Double-glazing will usually deliver superior results but with the wrong glass can impact negatively by comparison to single-glazing for both thermal and acoustic performance.
Unconditionally demanding double-glazing could potentially cause in warranted housing affordability impacts and deliver inferior performance outcomes.
In some instances it might be prudent to run both scenarios to determine the outcome to advise the Client, then an informed decision can be made before cost implications of revised certificates are endured.
SUBJECTS: FirstRate5, Skylight
REGIONS: All States
We are currently modelling a dwelling whereby the client is looking to use custom skylights for the top level. The manufacturer has provided the following thermal performance values for the units (U = 2.0 , SHGC = 0.50). My understanding is that as the only way we can model this within energy rating software for NatHERS is to use the default double glazed skylight, which has the following thermal performance values (U = 4.22, SHGC = 0.72).
Our issue arises as there is quite a large jump in the performance values that can be modelled when compared with the values that would actually be used, and this is reflected in the rating. When the model is rated with the default double glazed skylight values we get a rating of 5.4-Stars. However in a test we completed with velux fixed skylights (U = 2.6 and SHGC = 0.24) the rating jumps to 6.6-Stars. We therefore believe that the actual rating using the preferred skylight would fall in the middle and would therefore meet the minimum 6.0-Star requirement. As there are limited options for skylights, is there anything we can do test/show that the proposed design compiles?
The options for roof windows in FirstRate5 software are very limited.
The best way of getting the closest match possible for the intended product will be to select a combination of 2 or more of the options available and allocate proportionate areas of each option to approximate the overall performance of U-2.0 SHGC 0.5. The result will necessarily be conservative for U-value and reasonably accurate for the SHGC number.
A summary of the procedure should be included in the additional information comments panel so that the NatHERS Certificate contains a clear explanation as to why the modelled values are different to the specified product.
SUBJECTS: BASIX, Skylight
We have a NSW project that has been assessed for BASIX at DA stage and has been modelled with the FirstRate5 default double clear skylights (U=4.22 & SHGC=0.72). We are now reviewing the design for CC and the client would like to use the Velux FCM product (U=2.9; SHGC=0.28). There are no other changes in the design between DA and CC that would warrant re-modelling so we are trying to determine if re-modelling would be required due to this skylight product change.
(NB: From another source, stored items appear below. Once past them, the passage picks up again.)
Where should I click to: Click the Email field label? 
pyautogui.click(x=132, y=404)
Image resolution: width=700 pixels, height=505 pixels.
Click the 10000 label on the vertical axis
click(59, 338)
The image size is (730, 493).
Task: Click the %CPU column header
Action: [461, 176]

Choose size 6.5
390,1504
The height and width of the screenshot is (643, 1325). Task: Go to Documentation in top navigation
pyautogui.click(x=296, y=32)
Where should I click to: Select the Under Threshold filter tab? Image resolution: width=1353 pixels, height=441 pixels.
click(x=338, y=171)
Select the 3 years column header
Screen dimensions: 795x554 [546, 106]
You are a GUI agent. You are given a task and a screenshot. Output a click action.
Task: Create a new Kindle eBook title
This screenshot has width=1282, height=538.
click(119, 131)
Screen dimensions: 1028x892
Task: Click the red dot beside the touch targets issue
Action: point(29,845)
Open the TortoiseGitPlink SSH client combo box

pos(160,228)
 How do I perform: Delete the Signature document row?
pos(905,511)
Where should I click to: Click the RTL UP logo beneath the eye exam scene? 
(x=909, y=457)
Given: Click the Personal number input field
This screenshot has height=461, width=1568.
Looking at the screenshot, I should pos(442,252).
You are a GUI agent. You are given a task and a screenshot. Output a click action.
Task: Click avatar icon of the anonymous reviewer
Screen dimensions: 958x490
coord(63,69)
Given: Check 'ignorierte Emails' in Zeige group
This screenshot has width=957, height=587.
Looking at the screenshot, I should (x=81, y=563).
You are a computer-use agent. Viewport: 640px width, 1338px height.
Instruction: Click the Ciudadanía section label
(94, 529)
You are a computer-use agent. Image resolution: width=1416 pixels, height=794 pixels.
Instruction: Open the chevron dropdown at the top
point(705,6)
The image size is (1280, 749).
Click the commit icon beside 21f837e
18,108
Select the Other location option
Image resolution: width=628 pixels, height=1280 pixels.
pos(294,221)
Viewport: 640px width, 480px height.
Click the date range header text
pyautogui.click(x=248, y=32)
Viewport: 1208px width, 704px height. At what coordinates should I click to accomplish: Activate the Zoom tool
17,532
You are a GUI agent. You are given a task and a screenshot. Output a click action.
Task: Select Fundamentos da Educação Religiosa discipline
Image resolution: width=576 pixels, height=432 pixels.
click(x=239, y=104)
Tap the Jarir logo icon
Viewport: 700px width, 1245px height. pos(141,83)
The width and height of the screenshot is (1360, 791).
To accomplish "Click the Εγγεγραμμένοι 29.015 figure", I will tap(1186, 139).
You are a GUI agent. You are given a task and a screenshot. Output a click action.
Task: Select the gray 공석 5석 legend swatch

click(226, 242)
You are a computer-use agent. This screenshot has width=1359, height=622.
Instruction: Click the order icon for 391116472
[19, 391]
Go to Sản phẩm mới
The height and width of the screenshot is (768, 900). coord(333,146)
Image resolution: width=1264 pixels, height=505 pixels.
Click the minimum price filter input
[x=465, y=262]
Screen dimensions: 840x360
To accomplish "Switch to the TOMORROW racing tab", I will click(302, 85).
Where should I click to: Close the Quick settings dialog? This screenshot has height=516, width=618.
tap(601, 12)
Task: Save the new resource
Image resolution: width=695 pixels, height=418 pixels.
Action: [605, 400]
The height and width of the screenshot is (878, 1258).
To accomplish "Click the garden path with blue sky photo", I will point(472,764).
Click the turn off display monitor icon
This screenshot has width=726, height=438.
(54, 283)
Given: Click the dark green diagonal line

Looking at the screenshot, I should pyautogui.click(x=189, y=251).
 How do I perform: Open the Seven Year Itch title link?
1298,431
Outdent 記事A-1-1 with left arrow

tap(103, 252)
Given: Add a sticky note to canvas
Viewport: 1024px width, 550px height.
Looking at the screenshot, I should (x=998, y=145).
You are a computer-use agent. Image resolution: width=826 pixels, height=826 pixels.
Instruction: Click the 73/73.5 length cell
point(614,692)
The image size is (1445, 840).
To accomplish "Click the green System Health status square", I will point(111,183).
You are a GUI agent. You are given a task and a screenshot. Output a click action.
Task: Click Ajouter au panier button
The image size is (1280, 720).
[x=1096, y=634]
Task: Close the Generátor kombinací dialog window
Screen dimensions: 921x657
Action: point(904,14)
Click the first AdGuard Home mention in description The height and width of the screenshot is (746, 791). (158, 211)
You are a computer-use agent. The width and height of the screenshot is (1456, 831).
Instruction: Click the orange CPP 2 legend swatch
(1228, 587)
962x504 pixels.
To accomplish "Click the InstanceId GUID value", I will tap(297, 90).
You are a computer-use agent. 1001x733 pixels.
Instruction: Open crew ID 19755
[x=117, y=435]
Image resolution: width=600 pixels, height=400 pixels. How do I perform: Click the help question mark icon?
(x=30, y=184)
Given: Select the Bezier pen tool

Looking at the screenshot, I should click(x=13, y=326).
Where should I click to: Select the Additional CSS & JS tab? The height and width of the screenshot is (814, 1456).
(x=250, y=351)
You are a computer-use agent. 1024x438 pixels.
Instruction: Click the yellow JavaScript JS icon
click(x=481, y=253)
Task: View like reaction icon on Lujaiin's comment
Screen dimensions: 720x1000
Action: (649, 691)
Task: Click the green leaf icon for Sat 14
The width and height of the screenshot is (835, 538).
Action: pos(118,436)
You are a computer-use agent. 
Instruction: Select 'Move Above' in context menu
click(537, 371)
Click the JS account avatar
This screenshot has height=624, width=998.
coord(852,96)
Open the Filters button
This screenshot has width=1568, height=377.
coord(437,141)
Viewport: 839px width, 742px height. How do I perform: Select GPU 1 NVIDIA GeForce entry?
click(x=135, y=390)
The BASIX Thermal Comfort Protocol (refer Section 6, Table 3) states the following for skylights, in particular clause (d), which would imply that re-modelling would not be required due to a change in the skylight product, as long as an approved skylight was incorporated into the model.
NatHERS protocol provides the understanding that window substitutions are acceptable if U-value is equal or better and SHGC is within plus or minus 5%.
Without seeing the detailed design it is not possible to provide a categorical response.
It might be effective to run the calculation and verify the effect. Making the change could potentially have 0.1 star change, and will change heating and cooling loads, which might impact on BASIX (or the new ABCB) caps.